EXERCISE DESCRIPTION » Copy the stretch of material from the line containing "Describe the element at coordinates (43, 80)" through the line containing "This screenshot has height=386, width=1455.", with no changes.

++++ SOURCE RECORDS ++++

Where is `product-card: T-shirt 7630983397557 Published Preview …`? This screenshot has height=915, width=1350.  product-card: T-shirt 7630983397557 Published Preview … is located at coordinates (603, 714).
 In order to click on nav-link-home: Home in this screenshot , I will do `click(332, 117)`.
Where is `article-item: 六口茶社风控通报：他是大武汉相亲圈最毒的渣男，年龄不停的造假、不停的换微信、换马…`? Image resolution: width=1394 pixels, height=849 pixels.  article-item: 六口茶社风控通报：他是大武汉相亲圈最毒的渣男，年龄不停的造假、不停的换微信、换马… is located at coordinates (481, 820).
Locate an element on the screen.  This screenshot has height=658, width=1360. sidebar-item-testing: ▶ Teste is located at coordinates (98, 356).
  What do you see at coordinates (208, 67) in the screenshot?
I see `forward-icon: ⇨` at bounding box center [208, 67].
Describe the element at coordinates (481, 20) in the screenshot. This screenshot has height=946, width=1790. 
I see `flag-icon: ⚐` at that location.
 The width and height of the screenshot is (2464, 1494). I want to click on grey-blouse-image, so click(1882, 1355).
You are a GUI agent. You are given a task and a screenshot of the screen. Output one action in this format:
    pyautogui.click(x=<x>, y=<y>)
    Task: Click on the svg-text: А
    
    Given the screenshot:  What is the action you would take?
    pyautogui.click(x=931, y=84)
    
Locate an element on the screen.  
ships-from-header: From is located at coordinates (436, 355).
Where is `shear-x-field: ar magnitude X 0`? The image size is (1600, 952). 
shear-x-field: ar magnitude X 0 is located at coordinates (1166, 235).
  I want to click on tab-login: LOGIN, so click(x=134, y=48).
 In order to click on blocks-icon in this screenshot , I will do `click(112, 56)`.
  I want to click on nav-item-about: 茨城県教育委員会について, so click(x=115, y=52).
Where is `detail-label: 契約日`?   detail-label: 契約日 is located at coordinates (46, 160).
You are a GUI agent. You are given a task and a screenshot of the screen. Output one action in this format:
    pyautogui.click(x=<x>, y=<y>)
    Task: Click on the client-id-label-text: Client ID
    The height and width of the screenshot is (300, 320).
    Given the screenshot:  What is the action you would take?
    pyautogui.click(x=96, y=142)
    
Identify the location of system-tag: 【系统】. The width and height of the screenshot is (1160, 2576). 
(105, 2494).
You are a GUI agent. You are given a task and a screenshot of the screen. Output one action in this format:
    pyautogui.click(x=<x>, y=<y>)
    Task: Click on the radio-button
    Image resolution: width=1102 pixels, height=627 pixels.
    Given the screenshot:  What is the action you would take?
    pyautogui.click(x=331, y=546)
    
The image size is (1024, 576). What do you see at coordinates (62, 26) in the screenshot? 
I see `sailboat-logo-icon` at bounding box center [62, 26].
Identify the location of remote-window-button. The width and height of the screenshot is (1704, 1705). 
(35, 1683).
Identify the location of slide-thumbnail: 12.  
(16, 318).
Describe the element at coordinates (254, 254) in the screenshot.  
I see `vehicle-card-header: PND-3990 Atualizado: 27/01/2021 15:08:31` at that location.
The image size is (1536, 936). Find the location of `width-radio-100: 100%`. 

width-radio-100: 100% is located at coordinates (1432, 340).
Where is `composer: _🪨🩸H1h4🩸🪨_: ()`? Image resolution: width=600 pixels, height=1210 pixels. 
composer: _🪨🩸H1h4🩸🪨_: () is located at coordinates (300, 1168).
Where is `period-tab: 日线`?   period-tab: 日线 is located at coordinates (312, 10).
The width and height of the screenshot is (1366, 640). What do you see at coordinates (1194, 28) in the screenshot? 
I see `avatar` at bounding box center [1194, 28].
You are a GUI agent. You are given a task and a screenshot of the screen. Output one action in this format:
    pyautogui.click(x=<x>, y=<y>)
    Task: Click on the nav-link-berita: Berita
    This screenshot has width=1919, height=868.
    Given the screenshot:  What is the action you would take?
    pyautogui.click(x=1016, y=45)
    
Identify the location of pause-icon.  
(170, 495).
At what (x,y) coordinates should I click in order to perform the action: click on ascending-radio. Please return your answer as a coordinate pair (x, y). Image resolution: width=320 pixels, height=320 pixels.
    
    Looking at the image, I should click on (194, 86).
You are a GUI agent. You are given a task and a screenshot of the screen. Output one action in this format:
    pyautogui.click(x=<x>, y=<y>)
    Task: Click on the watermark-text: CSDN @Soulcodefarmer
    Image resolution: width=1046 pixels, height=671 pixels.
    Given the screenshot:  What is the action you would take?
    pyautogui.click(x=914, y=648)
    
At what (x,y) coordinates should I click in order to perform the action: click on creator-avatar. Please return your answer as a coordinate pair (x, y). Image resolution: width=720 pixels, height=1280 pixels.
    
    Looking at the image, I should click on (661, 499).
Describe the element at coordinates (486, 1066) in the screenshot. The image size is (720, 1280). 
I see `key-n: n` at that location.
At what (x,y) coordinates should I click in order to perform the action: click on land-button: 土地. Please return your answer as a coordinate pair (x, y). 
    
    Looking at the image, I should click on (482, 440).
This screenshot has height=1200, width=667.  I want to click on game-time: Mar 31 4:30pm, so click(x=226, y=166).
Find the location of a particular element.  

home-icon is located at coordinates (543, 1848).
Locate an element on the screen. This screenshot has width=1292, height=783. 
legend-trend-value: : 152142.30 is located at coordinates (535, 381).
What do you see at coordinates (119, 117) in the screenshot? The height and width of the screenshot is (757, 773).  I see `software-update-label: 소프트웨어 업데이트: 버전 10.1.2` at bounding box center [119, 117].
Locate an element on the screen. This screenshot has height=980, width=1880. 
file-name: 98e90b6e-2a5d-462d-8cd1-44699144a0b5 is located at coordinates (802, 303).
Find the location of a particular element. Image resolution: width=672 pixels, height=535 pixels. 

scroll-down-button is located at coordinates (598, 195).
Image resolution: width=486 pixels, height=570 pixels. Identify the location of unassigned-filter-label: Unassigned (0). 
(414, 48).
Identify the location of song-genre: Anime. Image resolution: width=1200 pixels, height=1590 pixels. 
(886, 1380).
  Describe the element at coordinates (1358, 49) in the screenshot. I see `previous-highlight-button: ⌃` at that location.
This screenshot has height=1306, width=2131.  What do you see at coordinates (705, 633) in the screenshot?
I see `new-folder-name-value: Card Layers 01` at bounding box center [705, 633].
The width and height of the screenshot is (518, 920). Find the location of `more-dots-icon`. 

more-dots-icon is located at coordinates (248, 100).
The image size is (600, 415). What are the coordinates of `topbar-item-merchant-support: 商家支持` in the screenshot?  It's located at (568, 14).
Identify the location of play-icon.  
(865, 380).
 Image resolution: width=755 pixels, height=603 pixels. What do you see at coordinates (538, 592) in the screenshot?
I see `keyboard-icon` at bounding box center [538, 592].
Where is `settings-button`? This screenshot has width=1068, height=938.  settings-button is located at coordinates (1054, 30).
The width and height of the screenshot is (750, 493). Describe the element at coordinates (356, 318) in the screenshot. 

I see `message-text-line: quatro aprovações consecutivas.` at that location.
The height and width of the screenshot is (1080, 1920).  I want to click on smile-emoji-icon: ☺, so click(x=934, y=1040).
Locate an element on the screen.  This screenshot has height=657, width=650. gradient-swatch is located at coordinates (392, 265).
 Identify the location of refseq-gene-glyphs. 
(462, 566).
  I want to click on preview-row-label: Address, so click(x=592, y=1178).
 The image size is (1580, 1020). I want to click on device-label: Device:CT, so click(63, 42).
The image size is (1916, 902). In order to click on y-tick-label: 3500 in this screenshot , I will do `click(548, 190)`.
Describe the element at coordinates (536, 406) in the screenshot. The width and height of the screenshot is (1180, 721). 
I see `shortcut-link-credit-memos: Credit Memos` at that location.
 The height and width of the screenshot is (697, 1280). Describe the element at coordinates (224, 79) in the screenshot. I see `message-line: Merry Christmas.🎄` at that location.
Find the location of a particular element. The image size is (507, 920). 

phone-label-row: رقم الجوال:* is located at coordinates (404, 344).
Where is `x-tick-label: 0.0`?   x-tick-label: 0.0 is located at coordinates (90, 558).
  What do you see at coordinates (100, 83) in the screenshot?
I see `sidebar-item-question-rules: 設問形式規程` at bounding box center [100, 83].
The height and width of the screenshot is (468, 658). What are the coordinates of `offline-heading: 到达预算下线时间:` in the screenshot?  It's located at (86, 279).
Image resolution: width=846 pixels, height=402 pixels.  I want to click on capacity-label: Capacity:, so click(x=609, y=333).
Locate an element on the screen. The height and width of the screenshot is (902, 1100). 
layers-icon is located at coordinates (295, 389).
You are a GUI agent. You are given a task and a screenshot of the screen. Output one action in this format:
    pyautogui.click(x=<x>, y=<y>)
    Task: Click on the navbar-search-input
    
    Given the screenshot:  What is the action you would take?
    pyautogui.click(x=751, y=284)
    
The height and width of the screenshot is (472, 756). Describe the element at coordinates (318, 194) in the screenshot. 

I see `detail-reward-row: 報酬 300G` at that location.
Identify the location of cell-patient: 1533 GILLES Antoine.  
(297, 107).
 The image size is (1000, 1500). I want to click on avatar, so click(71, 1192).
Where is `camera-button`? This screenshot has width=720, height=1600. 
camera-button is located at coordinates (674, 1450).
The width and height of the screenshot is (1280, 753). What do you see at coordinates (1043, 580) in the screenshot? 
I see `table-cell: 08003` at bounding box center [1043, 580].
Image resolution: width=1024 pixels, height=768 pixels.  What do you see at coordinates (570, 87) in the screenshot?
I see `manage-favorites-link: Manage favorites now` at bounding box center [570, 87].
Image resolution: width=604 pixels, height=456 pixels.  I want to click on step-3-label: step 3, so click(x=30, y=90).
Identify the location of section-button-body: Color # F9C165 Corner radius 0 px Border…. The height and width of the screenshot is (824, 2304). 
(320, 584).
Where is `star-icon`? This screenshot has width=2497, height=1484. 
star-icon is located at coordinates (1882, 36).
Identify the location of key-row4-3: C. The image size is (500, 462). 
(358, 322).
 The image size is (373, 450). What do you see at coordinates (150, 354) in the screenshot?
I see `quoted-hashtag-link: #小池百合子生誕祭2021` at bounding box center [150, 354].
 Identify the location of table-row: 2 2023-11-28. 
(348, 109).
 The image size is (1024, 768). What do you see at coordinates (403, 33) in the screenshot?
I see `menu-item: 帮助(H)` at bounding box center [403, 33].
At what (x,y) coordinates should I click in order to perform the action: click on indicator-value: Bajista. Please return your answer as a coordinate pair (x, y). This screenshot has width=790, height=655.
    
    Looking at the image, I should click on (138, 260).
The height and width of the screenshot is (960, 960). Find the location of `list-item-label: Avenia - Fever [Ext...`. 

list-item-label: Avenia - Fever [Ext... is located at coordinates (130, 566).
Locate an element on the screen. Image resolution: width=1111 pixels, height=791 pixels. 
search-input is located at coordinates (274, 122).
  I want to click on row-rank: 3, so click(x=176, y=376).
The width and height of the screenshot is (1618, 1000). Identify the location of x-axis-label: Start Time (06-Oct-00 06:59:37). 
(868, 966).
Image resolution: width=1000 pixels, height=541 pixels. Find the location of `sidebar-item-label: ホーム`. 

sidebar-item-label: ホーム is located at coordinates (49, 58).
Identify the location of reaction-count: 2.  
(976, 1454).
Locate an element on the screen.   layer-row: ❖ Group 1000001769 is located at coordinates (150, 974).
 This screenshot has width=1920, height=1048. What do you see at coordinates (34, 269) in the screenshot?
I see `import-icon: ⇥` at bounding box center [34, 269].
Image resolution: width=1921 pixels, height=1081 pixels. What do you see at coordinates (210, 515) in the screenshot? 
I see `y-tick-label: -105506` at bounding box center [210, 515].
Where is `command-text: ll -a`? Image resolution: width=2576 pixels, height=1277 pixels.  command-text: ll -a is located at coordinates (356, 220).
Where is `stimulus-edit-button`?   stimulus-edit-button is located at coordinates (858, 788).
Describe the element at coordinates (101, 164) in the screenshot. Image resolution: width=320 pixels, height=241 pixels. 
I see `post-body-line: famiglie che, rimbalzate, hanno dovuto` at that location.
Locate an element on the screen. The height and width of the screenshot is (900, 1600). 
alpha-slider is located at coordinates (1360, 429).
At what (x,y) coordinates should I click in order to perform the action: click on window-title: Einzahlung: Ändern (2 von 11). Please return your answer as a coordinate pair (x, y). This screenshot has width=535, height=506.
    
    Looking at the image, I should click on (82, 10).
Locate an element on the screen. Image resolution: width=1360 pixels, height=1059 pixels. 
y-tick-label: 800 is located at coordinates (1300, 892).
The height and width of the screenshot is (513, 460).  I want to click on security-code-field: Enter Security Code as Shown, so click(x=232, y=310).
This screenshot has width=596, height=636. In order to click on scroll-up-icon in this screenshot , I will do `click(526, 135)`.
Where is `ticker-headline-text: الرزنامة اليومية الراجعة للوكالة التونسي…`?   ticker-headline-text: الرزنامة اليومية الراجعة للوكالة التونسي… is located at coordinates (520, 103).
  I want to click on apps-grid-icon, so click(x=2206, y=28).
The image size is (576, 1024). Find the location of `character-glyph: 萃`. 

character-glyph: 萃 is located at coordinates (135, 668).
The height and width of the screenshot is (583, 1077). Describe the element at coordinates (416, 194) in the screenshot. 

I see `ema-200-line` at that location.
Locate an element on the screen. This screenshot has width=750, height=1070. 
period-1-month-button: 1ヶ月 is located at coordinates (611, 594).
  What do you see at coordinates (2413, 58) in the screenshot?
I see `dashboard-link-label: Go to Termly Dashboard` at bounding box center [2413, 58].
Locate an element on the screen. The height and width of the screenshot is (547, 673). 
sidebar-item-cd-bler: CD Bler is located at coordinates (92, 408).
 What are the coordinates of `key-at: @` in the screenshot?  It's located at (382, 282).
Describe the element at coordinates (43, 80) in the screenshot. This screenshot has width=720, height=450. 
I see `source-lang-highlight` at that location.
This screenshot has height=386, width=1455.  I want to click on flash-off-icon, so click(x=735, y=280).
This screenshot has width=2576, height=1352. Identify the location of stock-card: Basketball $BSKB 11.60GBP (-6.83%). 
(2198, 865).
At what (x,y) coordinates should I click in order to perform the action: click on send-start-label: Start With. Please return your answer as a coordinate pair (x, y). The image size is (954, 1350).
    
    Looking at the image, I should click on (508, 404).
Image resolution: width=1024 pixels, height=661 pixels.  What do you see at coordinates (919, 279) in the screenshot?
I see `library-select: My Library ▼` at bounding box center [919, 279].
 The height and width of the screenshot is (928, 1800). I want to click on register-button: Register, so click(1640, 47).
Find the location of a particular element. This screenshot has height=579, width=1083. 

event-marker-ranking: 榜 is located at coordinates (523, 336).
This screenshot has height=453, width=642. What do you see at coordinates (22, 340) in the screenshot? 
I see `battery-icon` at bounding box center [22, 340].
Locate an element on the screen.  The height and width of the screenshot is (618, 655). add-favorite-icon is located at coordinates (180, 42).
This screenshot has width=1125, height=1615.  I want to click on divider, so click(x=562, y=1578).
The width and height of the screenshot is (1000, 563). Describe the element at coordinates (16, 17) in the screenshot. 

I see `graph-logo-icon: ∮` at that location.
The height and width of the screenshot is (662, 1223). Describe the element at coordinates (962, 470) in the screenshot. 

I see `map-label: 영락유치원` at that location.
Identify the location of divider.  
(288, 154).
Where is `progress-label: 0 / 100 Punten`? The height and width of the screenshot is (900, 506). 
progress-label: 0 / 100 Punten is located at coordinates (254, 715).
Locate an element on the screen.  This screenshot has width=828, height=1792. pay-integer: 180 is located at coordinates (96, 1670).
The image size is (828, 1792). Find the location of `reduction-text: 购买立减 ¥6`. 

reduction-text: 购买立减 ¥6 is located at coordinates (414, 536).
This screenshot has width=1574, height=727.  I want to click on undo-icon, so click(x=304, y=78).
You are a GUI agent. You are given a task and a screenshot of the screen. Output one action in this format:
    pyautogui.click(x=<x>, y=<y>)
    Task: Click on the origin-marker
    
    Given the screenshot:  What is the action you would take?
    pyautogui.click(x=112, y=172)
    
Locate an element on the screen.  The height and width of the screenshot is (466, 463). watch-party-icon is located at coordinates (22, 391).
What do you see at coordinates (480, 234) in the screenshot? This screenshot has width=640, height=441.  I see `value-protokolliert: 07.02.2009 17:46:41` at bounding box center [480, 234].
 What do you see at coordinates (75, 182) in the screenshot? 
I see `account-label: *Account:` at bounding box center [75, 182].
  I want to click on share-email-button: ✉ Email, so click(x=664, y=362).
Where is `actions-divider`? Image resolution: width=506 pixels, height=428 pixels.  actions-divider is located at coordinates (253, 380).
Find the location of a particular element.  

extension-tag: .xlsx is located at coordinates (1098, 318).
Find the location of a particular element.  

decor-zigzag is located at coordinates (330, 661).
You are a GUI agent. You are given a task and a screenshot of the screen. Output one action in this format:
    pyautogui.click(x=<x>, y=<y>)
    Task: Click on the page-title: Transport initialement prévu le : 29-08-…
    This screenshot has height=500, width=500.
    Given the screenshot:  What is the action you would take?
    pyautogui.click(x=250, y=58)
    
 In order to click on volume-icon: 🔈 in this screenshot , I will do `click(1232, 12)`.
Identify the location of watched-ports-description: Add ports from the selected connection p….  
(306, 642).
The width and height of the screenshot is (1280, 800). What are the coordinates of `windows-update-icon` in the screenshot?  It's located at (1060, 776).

++++

OUTPUT BELOW »
Describe the element at coordinates (43, 80) in the screenshot. This screenshot has width=720, height=450. 
I see `source-lang-highlight` at that location.
This screenshot has height=386, width=1455.  I want to click on flash-off-icon, so click(x=735, y=280).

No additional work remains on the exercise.